Problem: The full text of the records below, minus any pictures, should be given back word for word.

[Records from a data source]
------------------------------------------------

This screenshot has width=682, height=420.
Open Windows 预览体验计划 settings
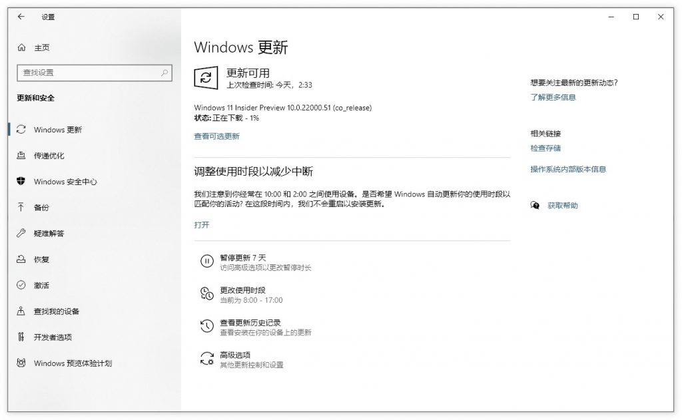tap(73, 363)
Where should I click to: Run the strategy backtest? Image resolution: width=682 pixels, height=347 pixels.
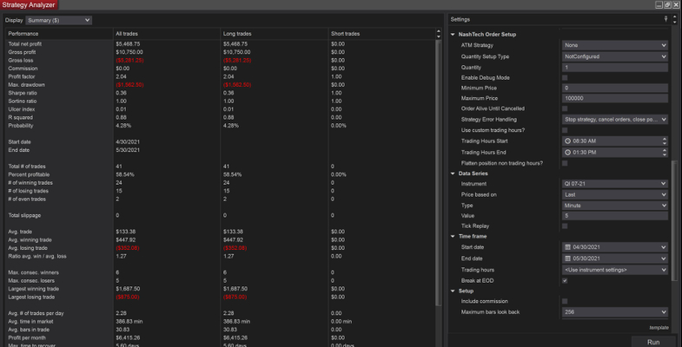coord(652,342)
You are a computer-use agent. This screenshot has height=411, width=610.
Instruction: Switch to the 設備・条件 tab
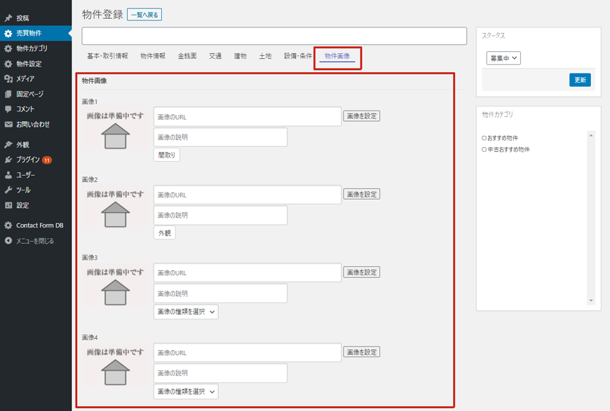(298, 56)
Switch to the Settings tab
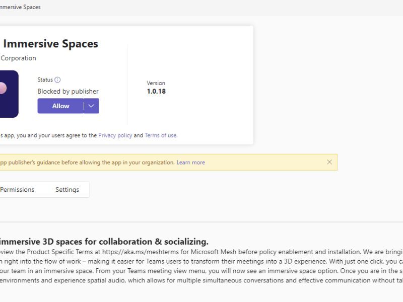 click(67, 189)
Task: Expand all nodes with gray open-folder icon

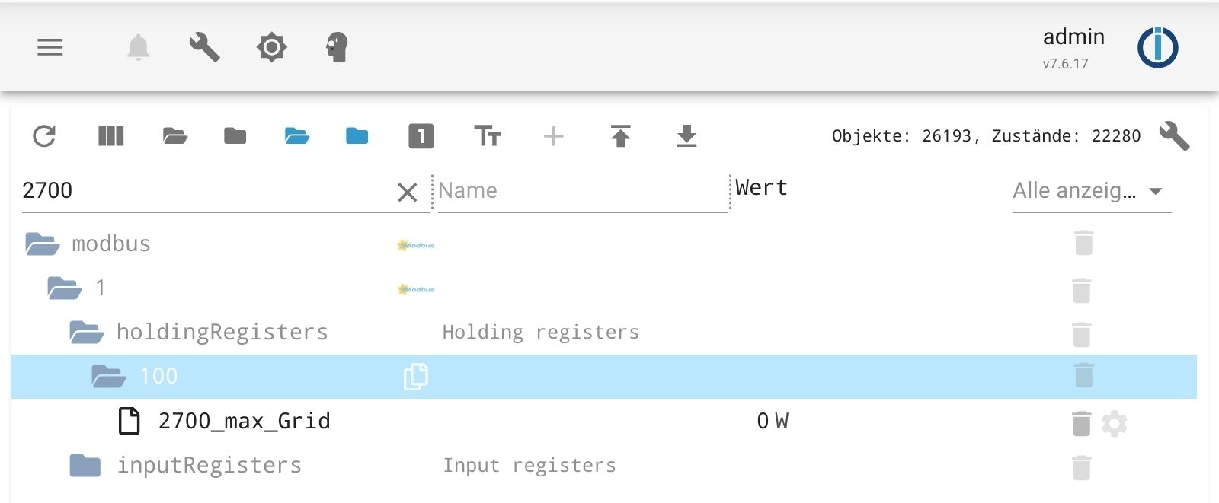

------------------------------------------------

Solution for this task:
This screenshot has width=682, height=420.
Open Windows 预览体验计划 settings
tap(73, 363)
Where should I click to: Run the strategy backtest? Image resolution: width=682 pixels, height=347 pixels.
coord(652,342)
You are a computer-use agent. This screenshot has height=411, width=610.
Instruction: Switch to the 設備・条件 tab
(298, 56)
Switch to the Settings tab
 click(67, 189)
Task: Expand all nodes with gray open-folder icon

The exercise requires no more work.